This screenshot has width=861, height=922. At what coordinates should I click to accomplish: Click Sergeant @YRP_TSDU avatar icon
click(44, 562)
_ _ _ _ _
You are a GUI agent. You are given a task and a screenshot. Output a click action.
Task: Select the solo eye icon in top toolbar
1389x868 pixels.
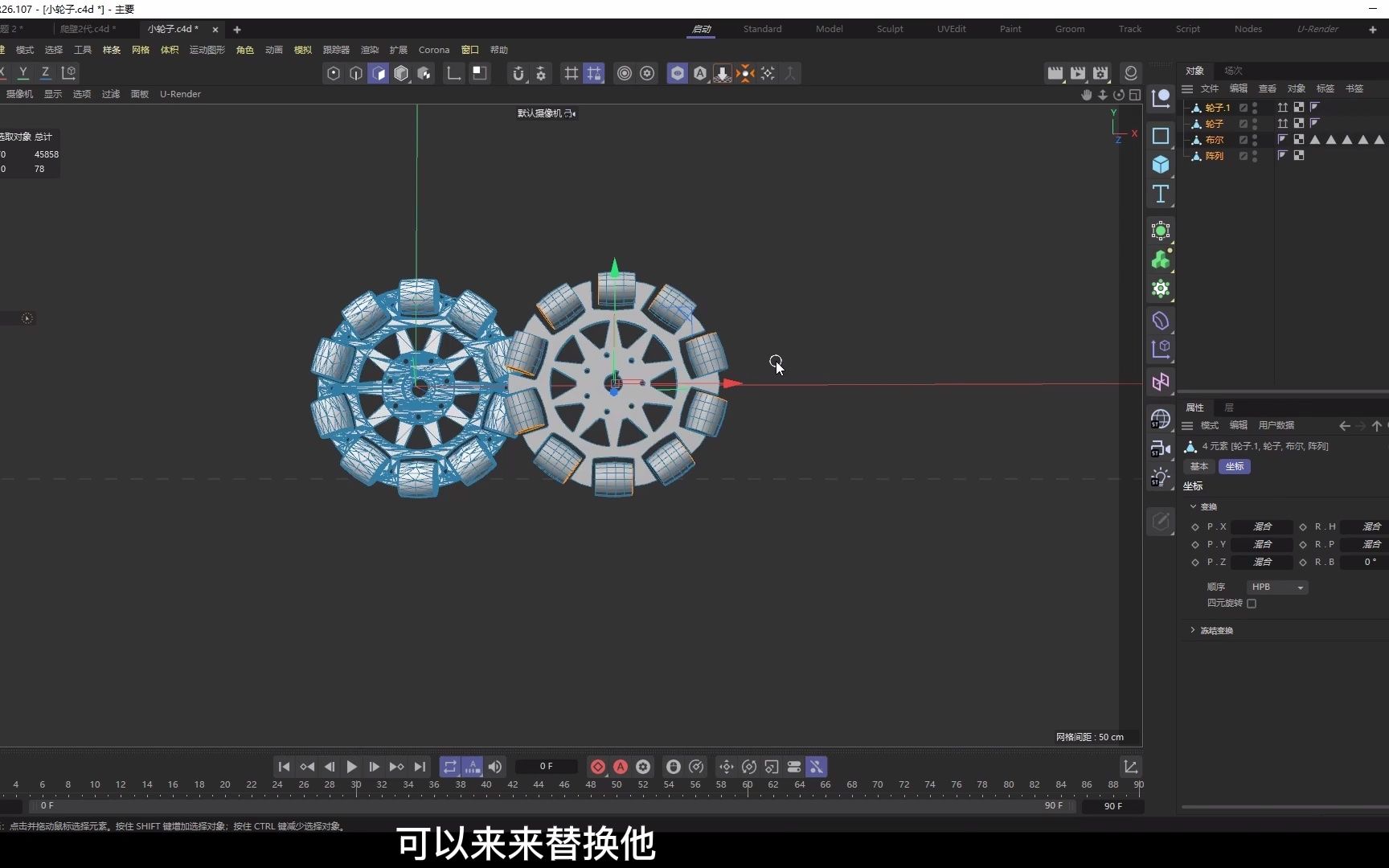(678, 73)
_ _ _ _ _
Copy out each line of the material above that contains the string "click", counting only matches with the same capitalization.

RESULT OF THIS TASK
This screenshot has width=861, height=922. At what coordinates should I click to accomplish: Click Sergeant @YRP_TSDU avatar icon
click(44, 562)
You are a GUI agent. You are given a task and a screenshot. Output a click action.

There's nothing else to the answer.